La surface du territoire de Drugeac est de 572 hectares 81 ares 1 centiare, dont 559 h. 77 a. 81 c. de propriétés imposables, qui se subdivisent ainsi : terres, 270 h. 59 a.; prés, 110 h. 20 a. 18 c.; pacages, 141 h. 24 a. 40 c. ; bois, 23 h. 20 a. 98 c. ; jardins, 5 h. 78 a. 48 c.; bruyères, 6 h. 21 a. 40 c.; superficies bâties, 2 h. 53 a. 37 c., et 13 h. 3 a. 20 c. d'objets non imposables. Sa population est de 348 habitants, répartis dans 1 bourg, 5 villages, 4 hameaux et 55 maisons.

Drignac, chef-lieu de cette commune, est un petit bourg éloigné de 14 kil. de Mauriac et de Pleaux; il n'a de remarquable que sa situation à mi-côte sur le versant gauche de la vallée d'Auze. Son église est sous le patronage de saint Babylas.

La seigneurie du bourg de Drignac et de ses dépendances appartenait, en 1507, à Jean de St-Amand, co-seigneur de Merle et de Scorailles; elle fut démembrée des deux terres de Scorailles

, connues sous le nom de baronnie et comptoirie, par la vente qui en fut faite, le 16 septembre 1648, à Hercule de St-Martial, baron de Drugeac; le 20 avril 1691 , le baron de Drugeac l'échangea avec le prieur de Drugeac, par acte reçu Crespin, notaire; enfin, en 1753, Jacques Vigier, fils de Claude Vigier, seigneur de Prades, et de Marguerite de Montal, prenait la qualification de seigneur de Drignac.

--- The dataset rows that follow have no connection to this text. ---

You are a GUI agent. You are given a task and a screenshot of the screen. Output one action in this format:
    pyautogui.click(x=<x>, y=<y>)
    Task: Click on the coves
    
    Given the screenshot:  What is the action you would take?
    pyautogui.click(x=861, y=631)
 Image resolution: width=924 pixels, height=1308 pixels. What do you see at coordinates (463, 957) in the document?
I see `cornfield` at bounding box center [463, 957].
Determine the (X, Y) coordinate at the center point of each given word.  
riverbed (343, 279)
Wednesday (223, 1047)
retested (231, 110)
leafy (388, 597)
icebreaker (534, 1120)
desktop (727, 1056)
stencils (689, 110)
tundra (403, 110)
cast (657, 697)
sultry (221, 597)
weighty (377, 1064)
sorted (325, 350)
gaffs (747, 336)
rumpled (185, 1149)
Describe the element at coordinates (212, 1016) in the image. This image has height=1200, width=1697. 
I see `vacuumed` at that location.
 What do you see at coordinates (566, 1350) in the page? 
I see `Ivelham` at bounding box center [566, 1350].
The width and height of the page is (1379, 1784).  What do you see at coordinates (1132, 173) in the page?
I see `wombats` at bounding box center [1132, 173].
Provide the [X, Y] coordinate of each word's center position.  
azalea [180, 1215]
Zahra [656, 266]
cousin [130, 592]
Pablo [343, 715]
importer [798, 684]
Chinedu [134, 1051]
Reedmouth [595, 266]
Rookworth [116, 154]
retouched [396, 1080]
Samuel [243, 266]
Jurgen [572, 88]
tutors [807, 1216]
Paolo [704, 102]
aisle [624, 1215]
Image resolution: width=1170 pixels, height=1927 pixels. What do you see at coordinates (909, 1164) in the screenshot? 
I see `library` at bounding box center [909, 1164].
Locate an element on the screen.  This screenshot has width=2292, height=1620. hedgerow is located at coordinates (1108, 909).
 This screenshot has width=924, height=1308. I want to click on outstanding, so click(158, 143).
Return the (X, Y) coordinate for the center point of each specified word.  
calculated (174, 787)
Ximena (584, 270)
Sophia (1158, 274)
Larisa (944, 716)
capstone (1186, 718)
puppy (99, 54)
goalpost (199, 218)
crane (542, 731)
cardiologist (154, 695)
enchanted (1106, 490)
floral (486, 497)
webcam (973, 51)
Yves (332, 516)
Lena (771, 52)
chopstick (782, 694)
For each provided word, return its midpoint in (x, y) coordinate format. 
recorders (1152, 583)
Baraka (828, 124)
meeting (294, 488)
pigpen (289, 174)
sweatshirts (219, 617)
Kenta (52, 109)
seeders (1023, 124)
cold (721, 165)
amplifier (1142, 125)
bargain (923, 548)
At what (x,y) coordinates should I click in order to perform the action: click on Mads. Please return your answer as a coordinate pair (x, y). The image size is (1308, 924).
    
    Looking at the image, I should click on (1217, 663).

Les villages et hameaux de cette commune sont les suivants:

Bourlanges, village situé sur le cehrmin de Scoraille..

Champiels, village. La seigneurie de Champiels appartenait, en 1404, à André de Clavières; il la donna à sa fille Guyotte, lors de son mariage avec Amaury de Ribier, seigneur de Lavaur. Elle fut cédée en 1519, avec celle de Pougeade et autres lieux, à Antoine Ternat, prêtre de Mauriac; fut rachetée en 1524, et, suivant désormais le sort de la terre de Lavaur, passa dans la maison de Laronade.

Elbeis, hameau.

Les Martres, village. Ce village, qui doit sans doute son nom à quelque événement tragique remontant à l'époque de l'établissement du christianisme dans les montagnes, est fort ancien, et on trouve dans ses environs, particulièrement dans une terre dite des Garennes, une grande quantité de briques gallo-romaines. On y voyait au XVI° siècle un château qui portait le nom de Malfarras.

Meyssac. Il appartenait à une famille de Lafon, qui l'habitait en 1768; il passa ensuite, par voie d'alliance, dans celle de Bardet-de-Burc.

Nesbouillères, village. On remarque à Nesbouillères, près de la maison Parlange, un souterrain qui mérite de fixer l'attention des archéologues.

Le Moulin-du-Puech, hameau.

Le Puech-Bas, hameau.

Le Puech-Haut, hameau.

Il a existé un autre village dans cette commune qui était situé à peu de distance de celui des Martres; il était encore habité en 1423 et portait le nom de Bourg-de-Pougeade , ce qui permet de supposer qu'il possédait une église et qu'il était chef-lieu de paroisse; il n'en reste plus que quelques traces insignifiantes.